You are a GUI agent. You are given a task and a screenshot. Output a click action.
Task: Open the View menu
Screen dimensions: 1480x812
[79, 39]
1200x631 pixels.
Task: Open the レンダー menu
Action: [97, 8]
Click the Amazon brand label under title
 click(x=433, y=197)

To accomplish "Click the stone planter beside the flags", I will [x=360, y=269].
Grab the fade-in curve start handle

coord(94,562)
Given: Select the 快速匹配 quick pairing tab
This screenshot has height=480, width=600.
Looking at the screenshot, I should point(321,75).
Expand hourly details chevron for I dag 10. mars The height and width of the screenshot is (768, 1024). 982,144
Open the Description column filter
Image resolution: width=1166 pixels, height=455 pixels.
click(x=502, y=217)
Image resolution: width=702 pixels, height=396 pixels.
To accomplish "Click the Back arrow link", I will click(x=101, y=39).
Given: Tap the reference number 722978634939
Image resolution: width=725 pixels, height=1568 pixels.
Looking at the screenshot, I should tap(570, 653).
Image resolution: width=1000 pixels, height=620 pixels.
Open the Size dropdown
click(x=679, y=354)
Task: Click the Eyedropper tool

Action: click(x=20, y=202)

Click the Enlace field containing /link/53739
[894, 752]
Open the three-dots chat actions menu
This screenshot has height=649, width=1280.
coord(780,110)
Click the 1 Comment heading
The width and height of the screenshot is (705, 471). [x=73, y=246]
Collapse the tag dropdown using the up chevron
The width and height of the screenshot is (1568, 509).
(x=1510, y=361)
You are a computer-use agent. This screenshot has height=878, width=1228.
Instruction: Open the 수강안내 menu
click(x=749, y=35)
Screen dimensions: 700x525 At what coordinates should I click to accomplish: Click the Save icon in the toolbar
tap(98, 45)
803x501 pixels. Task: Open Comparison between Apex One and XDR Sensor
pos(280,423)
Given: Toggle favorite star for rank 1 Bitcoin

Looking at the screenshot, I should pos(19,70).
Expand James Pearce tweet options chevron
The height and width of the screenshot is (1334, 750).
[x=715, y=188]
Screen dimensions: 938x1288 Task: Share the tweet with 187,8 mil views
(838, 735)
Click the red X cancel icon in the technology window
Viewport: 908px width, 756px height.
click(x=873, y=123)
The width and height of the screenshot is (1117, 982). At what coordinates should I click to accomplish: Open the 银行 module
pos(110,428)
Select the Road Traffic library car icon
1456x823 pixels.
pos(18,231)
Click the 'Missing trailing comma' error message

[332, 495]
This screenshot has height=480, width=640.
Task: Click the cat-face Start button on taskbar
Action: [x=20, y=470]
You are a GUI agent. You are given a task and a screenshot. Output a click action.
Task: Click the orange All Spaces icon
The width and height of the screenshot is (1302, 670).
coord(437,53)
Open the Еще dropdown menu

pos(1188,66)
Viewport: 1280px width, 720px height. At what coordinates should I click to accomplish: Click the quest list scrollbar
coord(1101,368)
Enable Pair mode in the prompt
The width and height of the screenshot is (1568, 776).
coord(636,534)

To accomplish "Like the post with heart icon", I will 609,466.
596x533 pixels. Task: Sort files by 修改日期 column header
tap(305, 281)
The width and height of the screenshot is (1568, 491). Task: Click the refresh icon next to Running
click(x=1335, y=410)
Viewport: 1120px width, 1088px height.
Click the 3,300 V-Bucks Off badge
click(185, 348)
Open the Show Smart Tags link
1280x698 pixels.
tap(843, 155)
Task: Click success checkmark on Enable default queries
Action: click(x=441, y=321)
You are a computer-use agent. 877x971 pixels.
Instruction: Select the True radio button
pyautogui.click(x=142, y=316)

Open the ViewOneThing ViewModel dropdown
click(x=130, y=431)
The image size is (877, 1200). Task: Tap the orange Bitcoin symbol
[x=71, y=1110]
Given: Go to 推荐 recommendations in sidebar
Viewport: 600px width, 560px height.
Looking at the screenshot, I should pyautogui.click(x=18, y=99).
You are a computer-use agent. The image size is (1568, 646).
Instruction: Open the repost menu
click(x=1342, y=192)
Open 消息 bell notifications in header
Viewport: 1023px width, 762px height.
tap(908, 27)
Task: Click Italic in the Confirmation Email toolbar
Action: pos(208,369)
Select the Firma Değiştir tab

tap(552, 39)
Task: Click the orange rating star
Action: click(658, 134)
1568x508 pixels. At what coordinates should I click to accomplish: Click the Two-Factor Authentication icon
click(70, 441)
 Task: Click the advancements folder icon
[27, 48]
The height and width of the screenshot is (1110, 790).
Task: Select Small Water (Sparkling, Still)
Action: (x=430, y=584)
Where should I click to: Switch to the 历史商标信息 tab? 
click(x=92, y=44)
════════
TASK INSTRUCTIONS
If a line in the entries includes the word "computer", copy that line out.

RESPONSE TO THE EXERCISE
You are a computer-use agent. This screenshot has height=878, width=1228.
You are a computer-use agent. 877x971 pixels.
You are a computer-use agent. The image size is (1568, 646).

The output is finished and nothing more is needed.